*Exercise brief*. Since only part of the material below is wanted, output exactly the lines from the one with "Ascalon (98, 131)" up to and including the one with "mangaka (130, 2232)".

*Data for processing*.
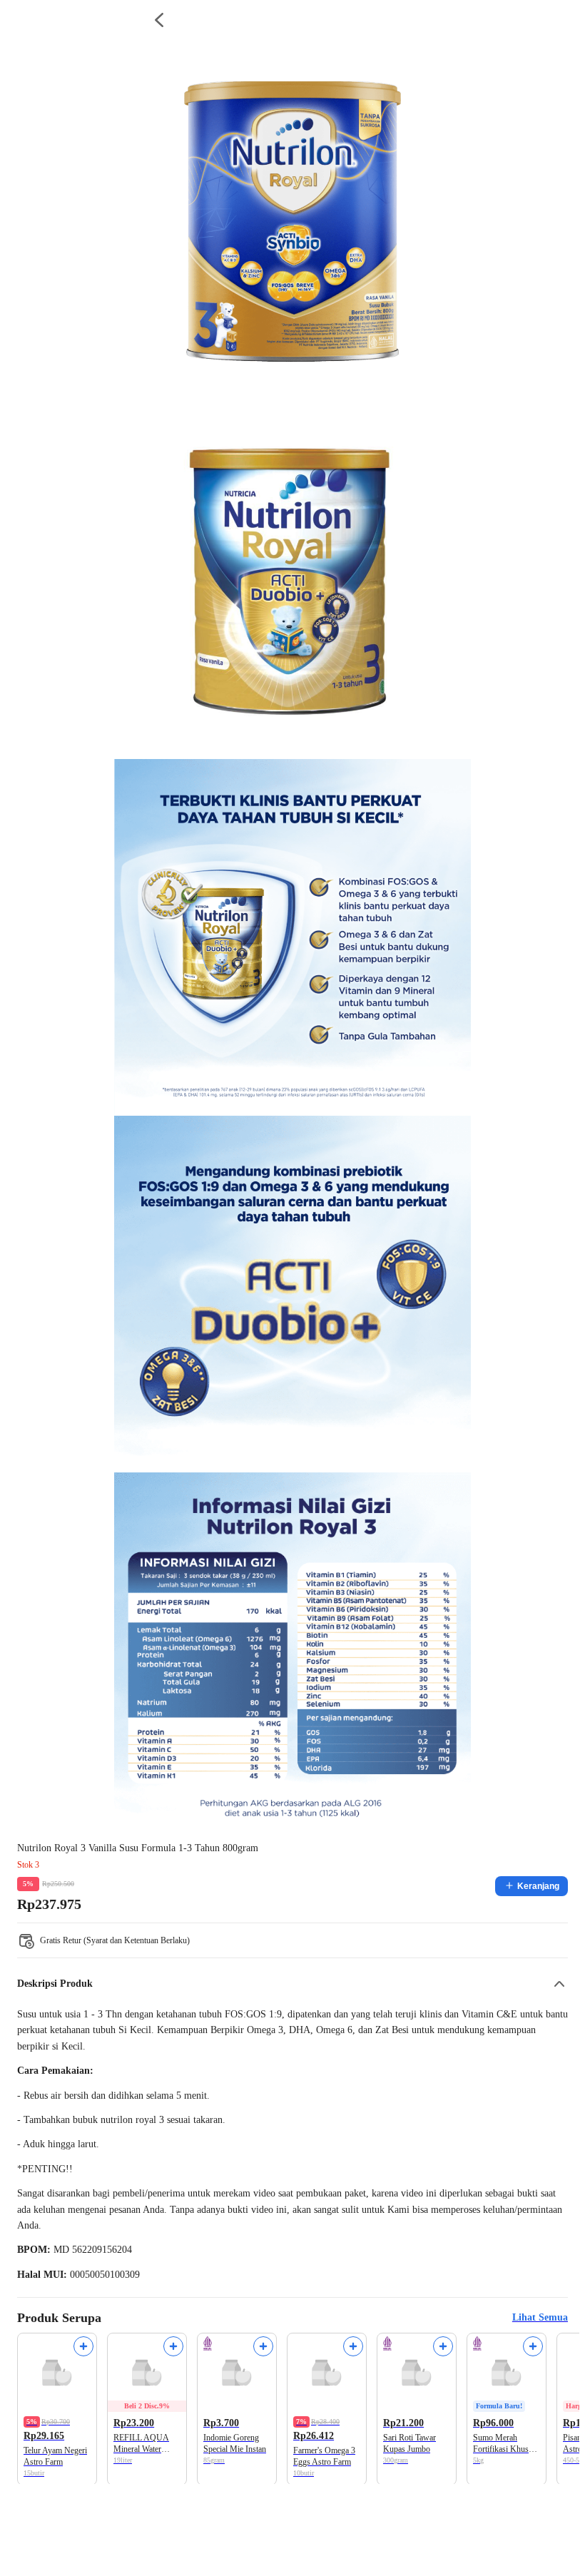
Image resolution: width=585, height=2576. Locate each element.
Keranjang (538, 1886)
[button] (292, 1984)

* * *

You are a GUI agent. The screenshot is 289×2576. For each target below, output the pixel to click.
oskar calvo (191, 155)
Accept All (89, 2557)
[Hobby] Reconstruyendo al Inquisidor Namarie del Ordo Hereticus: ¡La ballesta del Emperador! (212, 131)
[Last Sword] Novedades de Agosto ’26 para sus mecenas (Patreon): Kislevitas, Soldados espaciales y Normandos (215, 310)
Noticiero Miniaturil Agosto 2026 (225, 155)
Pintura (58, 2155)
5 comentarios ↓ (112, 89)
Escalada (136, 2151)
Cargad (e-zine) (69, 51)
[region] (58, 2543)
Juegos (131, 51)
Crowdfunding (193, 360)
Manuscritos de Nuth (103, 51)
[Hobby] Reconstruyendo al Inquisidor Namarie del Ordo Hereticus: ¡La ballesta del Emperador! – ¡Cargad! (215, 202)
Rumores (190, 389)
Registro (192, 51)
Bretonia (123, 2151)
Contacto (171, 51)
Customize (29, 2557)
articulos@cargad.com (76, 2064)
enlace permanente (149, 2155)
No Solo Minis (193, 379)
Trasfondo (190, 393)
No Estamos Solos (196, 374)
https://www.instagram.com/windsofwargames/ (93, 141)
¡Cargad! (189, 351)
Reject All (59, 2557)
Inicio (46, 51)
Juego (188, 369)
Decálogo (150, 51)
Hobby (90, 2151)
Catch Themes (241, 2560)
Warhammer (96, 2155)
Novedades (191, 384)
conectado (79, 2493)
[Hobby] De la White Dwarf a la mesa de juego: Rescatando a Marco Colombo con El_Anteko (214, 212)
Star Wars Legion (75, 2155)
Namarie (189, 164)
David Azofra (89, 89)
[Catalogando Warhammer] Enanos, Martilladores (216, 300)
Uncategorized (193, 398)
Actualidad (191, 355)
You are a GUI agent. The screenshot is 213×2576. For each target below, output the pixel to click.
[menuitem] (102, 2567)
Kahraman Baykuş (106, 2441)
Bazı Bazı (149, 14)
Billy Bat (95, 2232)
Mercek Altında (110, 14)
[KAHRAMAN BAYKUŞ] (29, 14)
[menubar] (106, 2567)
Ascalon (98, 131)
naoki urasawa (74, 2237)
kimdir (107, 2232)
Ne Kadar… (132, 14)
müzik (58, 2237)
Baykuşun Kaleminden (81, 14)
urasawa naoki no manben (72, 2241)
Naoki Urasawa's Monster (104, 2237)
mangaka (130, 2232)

*Solution*.
Ascalon (98, 131)
naoki urasawa (74, 2237)
kimdir (107, 2232)
Ne Kadar… (132, 14)
müzik (58, 2237)
Baykuşun Kaleminden (81, 14)
urasawa naoki no manben (72, 2241)
Naoki Urasawa's Monster (104, 2237)
mangaka (130, 2232)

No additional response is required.